Filter the records below, keeping only lines with the string "agent".

RECORDS SUPPLIED: Begin

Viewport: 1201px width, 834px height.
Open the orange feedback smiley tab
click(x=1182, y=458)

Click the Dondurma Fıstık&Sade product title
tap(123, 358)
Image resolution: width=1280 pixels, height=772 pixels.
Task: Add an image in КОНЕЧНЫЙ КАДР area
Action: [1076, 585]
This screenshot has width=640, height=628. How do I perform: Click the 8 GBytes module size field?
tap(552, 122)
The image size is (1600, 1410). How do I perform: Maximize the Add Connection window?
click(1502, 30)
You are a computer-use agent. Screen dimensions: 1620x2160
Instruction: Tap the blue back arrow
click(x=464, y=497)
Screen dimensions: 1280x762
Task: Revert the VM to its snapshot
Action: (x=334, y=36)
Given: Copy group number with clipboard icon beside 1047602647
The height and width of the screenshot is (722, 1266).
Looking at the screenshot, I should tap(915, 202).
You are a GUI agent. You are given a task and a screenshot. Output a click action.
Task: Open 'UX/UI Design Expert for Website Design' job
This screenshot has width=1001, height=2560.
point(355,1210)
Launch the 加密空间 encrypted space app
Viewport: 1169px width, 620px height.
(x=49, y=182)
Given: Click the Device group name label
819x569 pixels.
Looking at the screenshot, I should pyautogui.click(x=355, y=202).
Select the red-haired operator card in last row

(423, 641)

RECORDS SUPPLIED: End

_TASK RESULT_:
You are a computer-use agent. Screen dimensions: 1620x2160
You are a GUI agent. You are given a task and a screenshot. Output a click action.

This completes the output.